Mais qu’est ceci ? Une auto. Des gens qui fuient, qui croient pouvoir s’enfuir. Ah ! non ! La foule s’est ruée en avant. La voiture est en lambeaux. Du sang… La bête est déchaînée. Personne n’échappera. S’il faut crever, tous crèveront, les heureux de ce monde comme les malchanceux, les puissants comme les prolétaires, les riches comme les pauvres.
 

*

 

Le jour blême est descendu, éclairant faiblement des décombres fumants. Il y a des cadavres dans toutes les rues, parmi les pavés défoncés, étalés dans les débris, recroquevillés dans la poussière. Des moribonds gémissent sourdement. Des larves se traînent. Paris agonise, lamentablement, entouré de vapeurs opaques où crépitent des étincelles bleues. Par endroits, c’est comme un immense punch. Et dans ce Paris chaotique, qui rend ses entrailles de pierre, se garnit de gueules béantes, de trous noirs, de crevaisons d’égouts, plus un être vivant. Tout ce qui a pu fuir s’est lancé sur les chemins, vers les banlieues Sud et Ouest loin des carnages, là où l’on respire. Ils ont tout laissé, tout abandonné, foyer, argent, famille. Il n’y a plus de pères et plus d’enfants, plus d’hommes et plus de femmes, plus de vieux et plus de jeunes. Des hordes. Sauve-qui-peut ! Les uns sont en pantoufles, un manteau jeté sur leur pyjama ; d’autres en chemise, demi-nus. Et ils vont, ils vont. Où ? ils ne savent pas. Ils fuient l’horreur qui galope derrière eux. Ils fuient Paris qui brûle et qui s’écroule, Paris plein de puanteurs morbides…

De loin en loin, ils lèvent les yeux vers le ciel, dans la hantise des bêtes de sang des oiseaux de destruction. Ceux qui se retournent vers la ville demeurent pétrifiés devant le spectacle hallucinant d’un Paris assiégé par le feu au ciel et vomissant le feu de la terre. Ils ont comme la perception de la fin du monde. Le déluge de sang.

------------------------------------------------------------------------

- **Consigne 1**:
Selon l'extrait, vers quelles banlieues se sont lancés tous ceux qui ont pu fuir Paris ?
Le texte et les enregistrements ne proviennent pas de la même source.

- **Lignes de données**:
------------------------------------------------------------------------

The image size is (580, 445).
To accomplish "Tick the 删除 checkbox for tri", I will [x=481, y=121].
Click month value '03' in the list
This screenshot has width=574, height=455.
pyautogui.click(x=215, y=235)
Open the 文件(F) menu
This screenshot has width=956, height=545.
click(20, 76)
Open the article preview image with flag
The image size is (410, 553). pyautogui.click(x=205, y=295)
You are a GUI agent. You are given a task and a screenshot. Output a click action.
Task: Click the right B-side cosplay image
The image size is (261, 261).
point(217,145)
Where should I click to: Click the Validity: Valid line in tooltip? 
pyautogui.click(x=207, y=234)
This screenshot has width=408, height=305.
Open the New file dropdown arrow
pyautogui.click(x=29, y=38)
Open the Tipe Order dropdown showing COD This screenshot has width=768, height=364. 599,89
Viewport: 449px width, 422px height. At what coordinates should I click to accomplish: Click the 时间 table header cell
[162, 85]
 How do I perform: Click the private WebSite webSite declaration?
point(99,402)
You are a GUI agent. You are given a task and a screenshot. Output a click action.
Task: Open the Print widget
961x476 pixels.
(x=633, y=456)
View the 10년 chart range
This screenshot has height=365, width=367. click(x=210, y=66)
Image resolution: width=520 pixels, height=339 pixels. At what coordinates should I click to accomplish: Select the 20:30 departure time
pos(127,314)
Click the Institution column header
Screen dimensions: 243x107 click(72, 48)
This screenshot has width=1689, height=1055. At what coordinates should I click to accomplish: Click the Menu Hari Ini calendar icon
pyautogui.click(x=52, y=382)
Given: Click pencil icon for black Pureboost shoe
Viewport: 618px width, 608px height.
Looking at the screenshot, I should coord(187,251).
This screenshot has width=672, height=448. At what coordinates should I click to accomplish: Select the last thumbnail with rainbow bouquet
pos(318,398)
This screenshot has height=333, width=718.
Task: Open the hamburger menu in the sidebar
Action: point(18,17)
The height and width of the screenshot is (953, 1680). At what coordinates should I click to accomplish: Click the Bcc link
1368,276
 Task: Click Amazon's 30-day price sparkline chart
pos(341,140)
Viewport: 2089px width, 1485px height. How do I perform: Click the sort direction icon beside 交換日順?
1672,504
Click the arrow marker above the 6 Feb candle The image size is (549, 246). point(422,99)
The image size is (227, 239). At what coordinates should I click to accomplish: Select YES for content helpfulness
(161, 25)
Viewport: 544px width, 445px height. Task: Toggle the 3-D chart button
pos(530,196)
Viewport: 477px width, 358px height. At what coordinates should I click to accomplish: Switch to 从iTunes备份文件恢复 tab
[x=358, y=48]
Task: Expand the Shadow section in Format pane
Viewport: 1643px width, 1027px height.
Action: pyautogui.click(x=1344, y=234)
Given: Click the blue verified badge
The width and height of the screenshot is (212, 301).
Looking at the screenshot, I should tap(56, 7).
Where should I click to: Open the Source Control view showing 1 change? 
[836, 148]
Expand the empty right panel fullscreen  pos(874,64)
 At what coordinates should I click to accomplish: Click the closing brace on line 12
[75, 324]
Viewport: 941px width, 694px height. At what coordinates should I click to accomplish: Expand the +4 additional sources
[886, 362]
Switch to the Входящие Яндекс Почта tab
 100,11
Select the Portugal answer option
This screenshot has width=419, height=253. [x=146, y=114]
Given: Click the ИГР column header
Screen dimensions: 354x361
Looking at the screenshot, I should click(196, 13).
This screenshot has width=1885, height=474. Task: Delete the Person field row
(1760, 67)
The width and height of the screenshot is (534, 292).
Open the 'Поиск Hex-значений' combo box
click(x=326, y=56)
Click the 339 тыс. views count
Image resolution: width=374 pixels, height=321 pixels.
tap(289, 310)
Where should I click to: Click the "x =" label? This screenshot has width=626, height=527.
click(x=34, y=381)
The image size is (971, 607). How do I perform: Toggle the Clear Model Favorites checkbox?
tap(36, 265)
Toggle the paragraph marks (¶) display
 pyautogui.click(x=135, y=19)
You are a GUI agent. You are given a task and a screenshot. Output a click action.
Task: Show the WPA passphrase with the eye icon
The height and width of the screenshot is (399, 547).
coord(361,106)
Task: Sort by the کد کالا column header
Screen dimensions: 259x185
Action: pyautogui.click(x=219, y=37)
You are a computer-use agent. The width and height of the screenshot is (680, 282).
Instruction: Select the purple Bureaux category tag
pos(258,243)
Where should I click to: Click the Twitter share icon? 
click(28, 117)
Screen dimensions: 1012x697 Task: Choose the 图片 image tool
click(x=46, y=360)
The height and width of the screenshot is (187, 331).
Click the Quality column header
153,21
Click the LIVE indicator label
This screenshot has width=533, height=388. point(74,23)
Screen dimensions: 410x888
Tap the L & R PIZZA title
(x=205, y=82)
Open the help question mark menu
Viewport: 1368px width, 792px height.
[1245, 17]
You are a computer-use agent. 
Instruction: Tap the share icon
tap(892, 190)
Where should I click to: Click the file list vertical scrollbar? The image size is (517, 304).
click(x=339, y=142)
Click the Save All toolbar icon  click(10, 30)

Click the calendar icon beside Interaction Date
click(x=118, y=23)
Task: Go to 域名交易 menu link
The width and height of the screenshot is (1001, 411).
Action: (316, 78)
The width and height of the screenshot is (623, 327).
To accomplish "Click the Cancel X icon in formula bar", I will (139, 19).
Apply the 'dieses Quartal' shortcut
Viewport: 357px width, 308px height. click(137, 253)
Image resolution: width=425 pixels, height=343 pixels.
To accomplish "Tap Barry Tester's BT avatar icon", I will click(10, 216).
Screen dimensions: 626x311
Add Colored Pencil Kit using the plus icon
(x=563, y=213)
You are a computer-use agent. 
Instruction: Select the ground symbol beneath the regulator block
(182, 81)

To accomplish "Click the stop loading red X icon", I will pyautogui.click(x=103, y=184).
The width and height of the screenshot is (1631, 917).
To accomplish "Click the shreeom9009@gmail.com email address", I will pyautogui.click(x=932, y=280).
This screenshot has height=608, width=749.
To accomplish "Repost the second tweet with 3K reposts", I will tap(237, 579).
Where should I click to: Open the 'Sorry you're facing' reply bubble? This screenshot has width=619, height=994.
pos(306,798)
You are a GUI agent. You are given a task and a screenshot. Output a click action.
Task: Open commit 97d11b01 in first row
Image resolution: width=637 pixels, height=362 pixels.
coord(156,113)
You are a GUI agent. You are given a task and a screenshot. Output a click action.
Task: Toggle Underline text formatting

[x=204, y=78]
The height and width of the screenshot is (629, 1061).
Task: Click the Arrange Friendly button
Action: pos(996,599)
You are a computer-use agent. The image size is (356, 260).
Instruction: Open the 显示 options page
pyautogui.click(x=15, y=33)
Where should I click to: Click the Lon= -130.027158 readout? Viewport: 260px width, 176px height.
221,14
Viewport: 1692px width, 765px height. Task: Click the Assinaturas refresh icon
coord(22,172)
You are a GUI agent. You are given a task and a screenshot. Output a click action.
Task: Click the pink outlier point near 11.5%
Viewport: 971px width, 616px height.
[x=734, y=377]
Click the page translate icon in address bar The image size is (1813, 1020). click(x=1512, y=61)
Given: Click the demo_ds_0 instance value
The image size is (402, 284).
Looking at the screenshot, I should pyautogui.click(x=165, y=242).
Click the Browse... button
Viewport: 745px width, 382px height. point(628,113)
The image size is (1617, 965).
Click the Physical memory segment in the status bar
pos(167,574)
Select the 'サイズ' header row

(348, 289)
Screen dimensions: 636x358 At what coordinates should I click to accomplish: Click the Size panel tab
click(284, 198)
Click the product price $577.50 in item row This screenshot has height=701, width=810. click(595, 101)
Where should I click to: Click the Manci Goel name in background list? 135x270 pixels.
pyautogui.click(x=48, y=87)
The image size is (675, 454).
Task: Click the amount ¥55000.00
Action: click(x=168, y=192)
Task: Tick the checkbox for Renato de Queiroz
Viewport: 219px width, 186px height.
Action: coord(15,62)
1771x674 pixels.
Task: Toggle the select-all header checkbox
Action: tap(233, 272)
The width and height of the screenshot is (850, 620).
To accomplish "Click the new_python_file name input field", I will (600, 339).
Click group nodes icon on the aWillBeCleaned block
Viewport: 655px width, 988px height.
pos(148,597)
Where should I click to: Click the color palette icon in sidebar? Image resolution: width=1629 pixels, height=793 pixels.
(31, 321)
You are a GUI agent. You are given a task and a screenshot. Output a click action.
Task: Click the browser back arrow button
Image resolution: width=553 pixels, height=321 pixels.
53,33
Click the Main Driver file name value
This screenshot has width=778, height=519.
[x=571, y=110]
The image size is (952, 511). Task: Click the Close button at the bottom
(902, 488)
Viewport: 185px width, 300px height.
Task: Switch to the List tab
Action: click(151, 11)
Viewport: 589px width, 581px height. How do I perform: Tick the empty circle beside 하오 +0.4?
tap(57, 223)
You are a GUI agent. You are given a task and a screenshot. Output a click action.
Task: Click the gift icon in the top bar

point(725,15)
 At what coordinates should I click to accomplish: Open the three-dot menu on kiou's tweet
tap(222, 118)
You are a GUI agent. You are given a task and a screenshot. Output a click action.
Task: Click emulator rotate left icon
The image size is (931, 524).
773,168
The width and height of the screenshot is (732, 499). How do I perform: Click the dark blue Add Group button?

------------------------------------------------------------------------

- **Consigne 2**:
Présentez sous forme de liste numérotée, sans les lignes vides, la partie des enregistrements qui s'ouvre sur la ligne contenant « Select the Portugal answer option » et se ferme sur la ligne contenant « click(x=34, y=381) ».

- **Bonne réponse 1**:
Vers les banlieues Sud et Ouest.

- **Bonne réponse 2**:
1. Select the Portugal answer option
2. This screenshot has width=419, height=253. [x=146, y=114]
3. Given: Click the ИГР column header
4. Screen dimensions: 354x361
5. Looking at the screenshot, I should click(196, 13).
6. This screenshot has width=1885, height=474. Task: Delete the Person field row
7. (1760, 67)
8. The width and height of the screenshot is (534, 292).
9. Open the 'Поиск Hex-значений' combo box
10. click(x=326, y=56)
11. Click the 339 тыс. views count
12. Image resolution: width=374 pixels, height=321 pixels.
13. tap(289, 310)
14. Where should I click to: Click the "x =" label? This screenshot has width=626, height=527.
15. click(x=34, y=381)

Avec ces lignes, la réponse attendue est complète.